:: Task prompt ::
Pick out each line of the items below that contains the string "Instruction", and copy those lines.

++++++

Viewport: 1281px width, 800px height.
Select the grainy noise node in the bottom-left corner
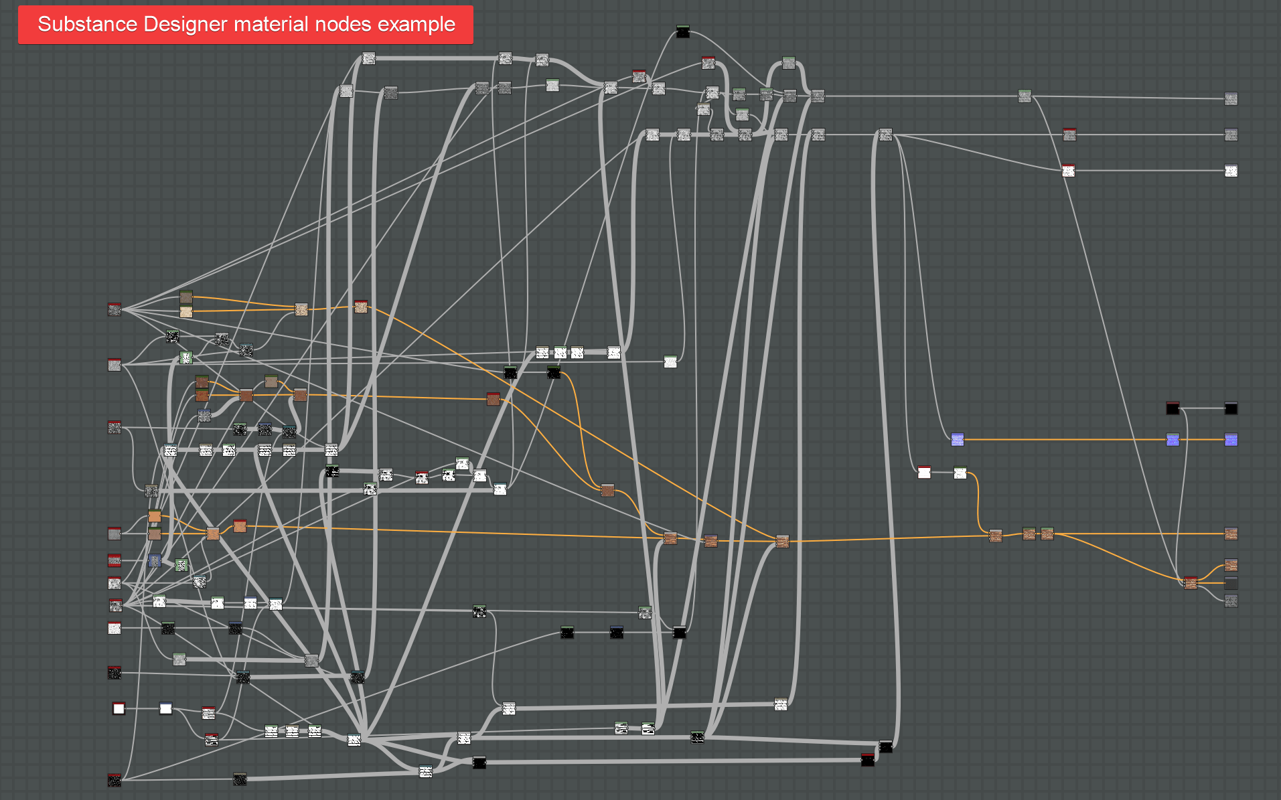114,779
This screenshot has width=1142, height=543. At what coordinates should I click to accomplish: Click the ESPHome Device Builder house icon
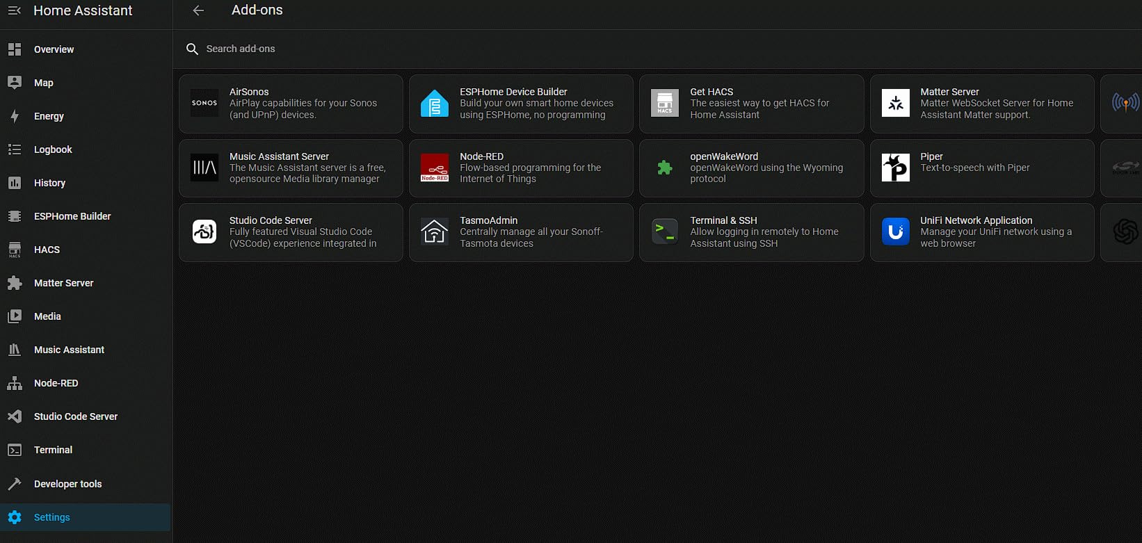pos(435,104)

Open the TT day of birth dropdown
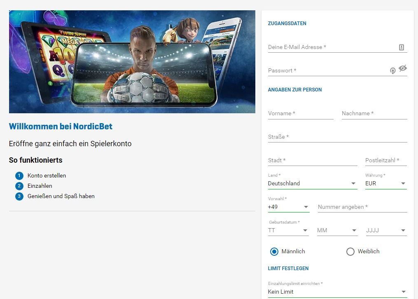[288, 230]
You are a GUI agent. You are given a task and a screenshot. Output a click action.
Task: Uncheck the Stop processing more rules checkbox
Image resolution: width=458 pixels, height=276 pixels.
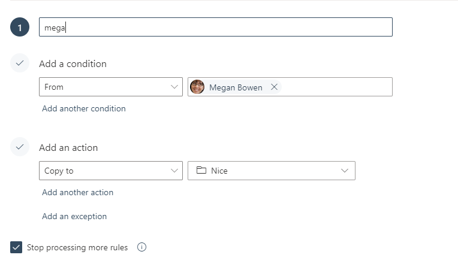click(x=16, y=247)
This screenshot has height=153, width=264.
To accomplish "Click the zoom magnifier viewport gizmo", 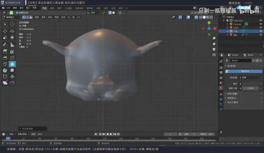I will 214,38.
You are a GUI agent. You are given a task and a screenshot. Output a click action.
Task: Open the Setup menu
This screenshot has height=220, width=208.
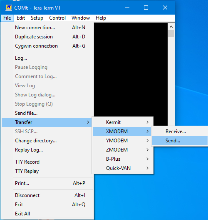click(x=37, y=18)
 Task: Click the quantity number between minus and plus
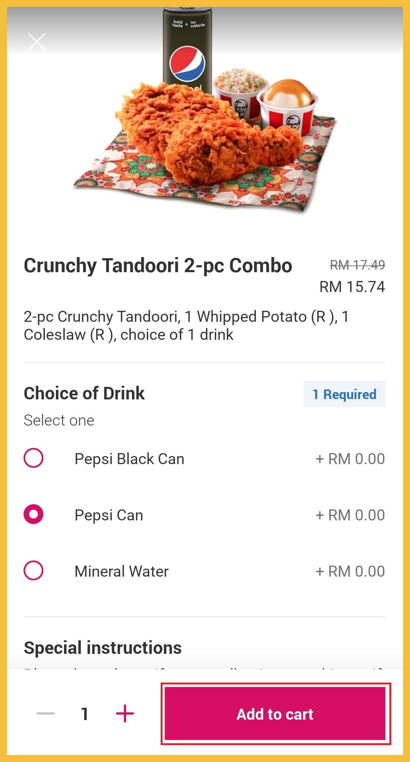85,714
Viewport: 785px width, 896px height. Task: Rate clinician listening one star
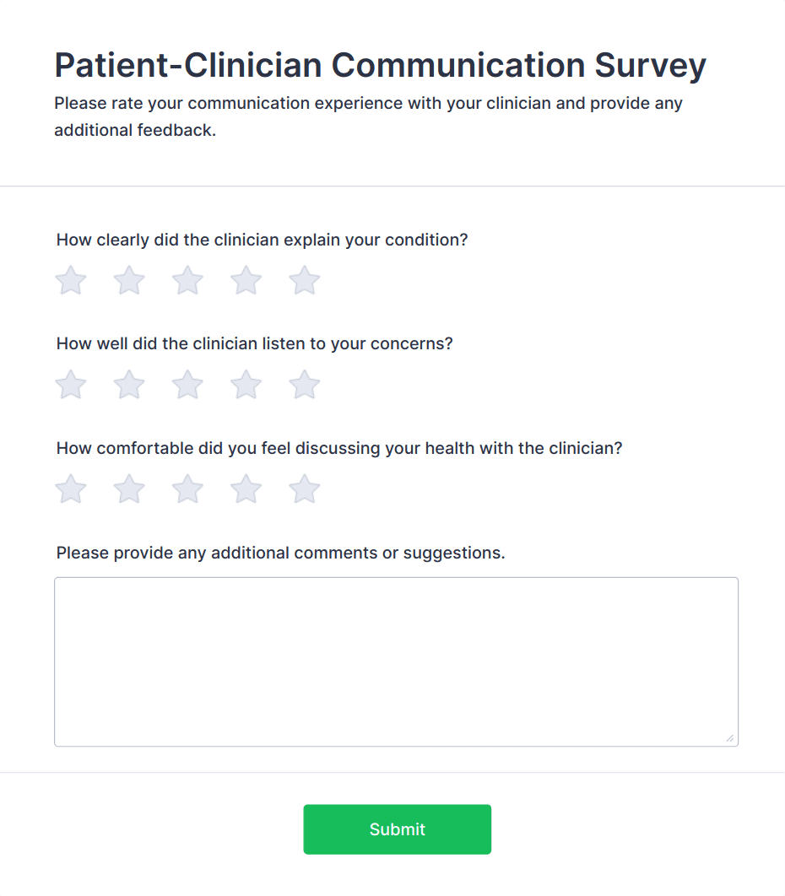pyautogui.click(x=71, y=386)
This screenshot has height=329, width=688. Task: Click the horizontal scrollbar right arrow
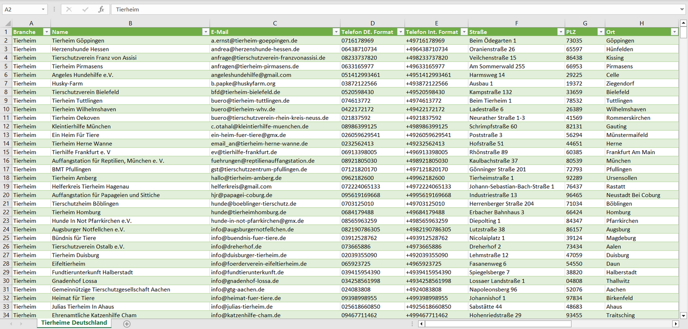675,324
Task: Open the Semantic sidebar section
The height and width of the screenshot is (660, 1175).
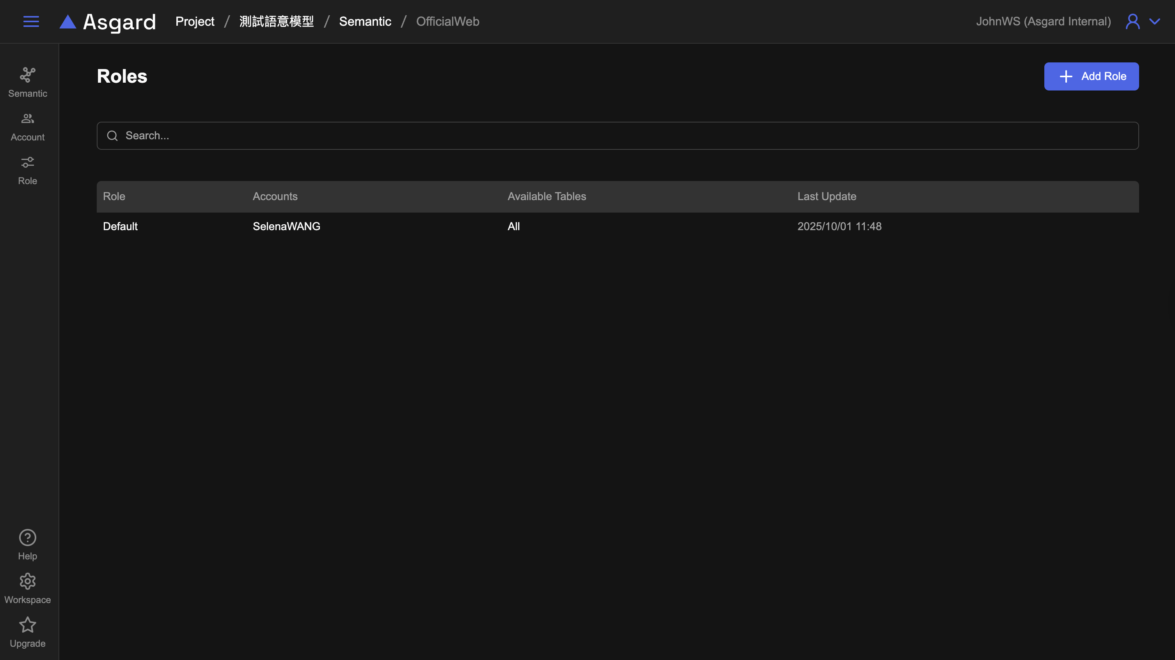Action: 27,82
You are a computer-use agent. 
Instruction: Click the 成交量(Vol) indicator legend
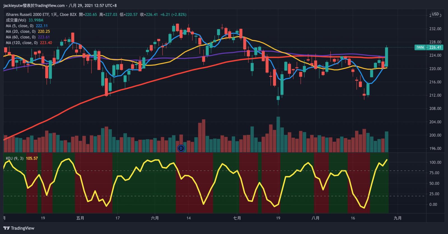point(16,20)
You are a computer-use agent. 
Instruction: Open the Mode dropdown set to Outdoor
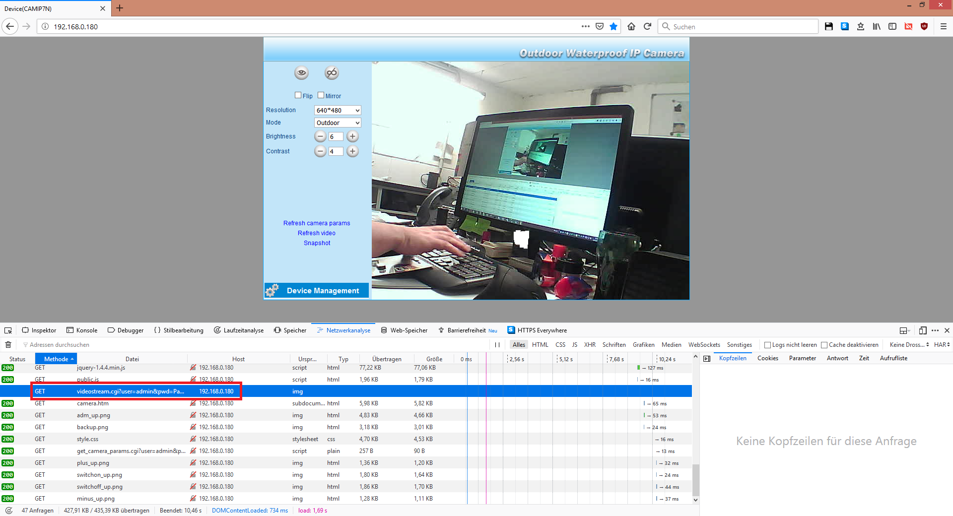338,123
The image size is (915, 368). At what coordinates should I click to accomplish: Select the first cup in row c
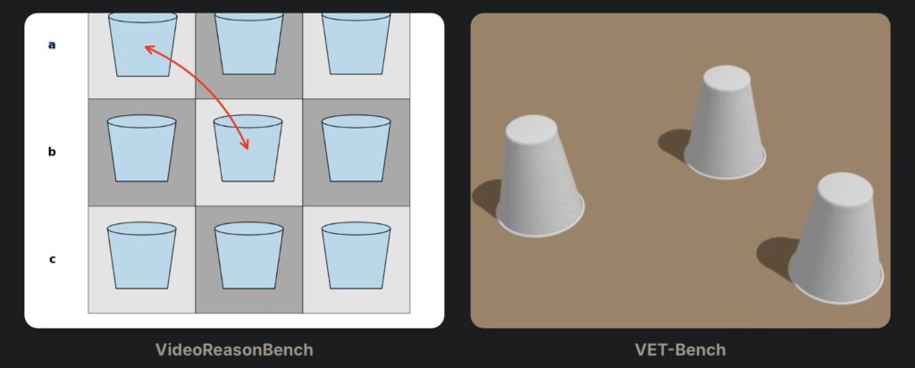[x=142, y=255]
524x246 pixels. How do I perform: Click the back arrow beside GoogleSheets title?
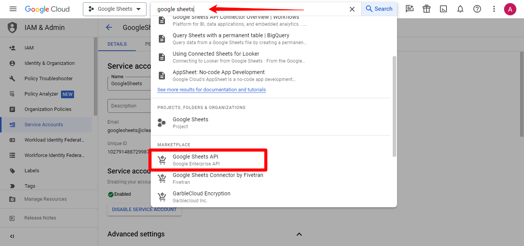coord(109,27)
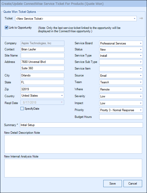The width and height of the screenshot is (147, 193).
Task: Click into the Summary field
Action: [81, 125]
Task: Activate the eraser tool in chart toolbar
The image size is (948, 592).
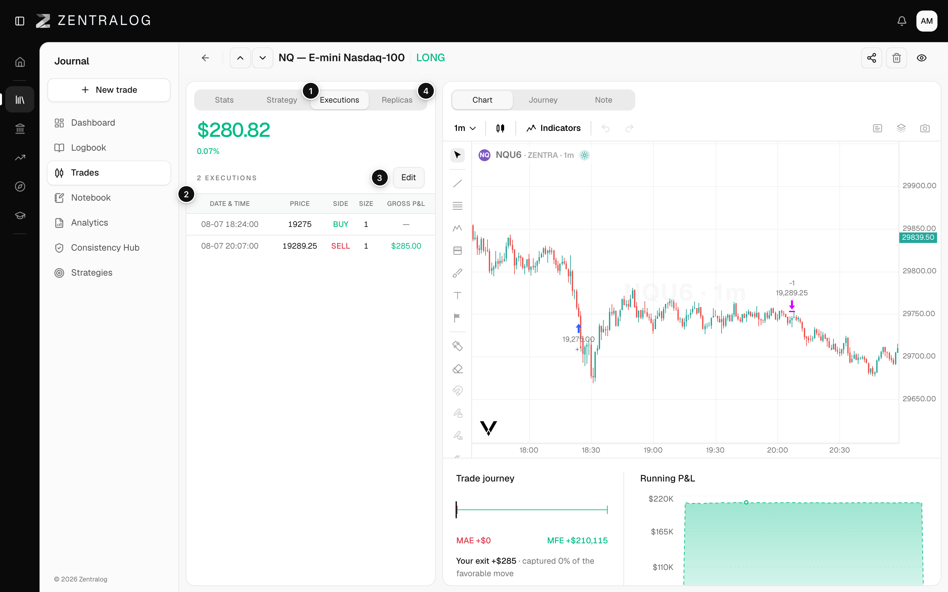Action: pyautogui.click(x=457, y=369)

++++++

:: Expected answer ::
Instruction: Click the 成交量(Vol) indicator legend
Instruction: Open the Mode dropdown set to Outdoor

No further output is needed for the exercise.